Meski demikian, rembug warga juga menemukan sejumlah problem pendidikan di Kejuden, antara lain:
- Akses sekolah dasar yang tidak merata, sehingga sebagian warga lebih memilih menyekolahkan anak ke desa tetangga.
- Kekurangan tenaga pengajar di Yayasan Al-Anwariyah.
- Penurunan jumlah santri di Pondok Pesantren Darul Kirom.
- Belum adanya SMP/MTS/SMA di wilayah Kejuden.
- Maraknya penggunaan gawai di kalangan anak hingga lansia yang memengaruhi minat belajar dan mengaji.

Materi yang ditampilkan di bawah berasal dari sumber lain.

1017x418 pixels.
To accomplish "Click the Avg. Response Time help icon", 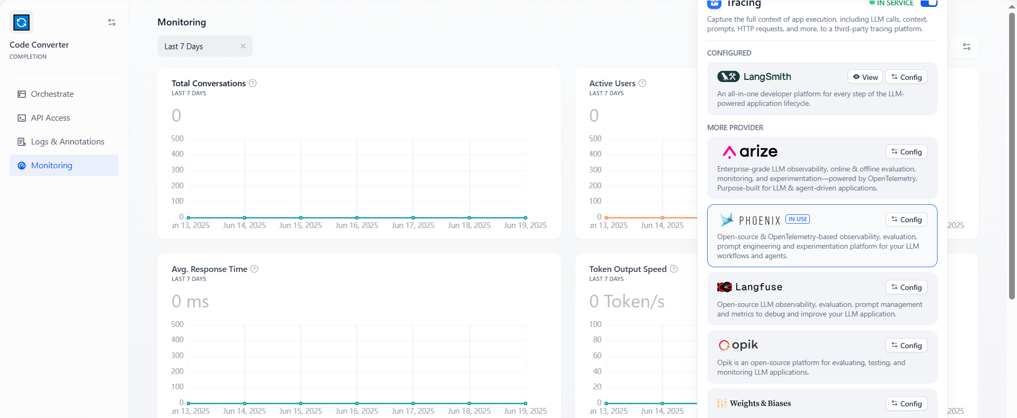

- Minimnya budaya membaca buku di kalangan anak-anak maupun orang dewasa.
Forum menyepakati bahwa semua metode pembelajaran memiliki nilai positif masing-masing. Namun yang terpenting adalah bagaimana masyarakat membiasakan pendidikan sejak dini, terutama membangun budaya membaca dan membatasi penggunaan gawai pada anak.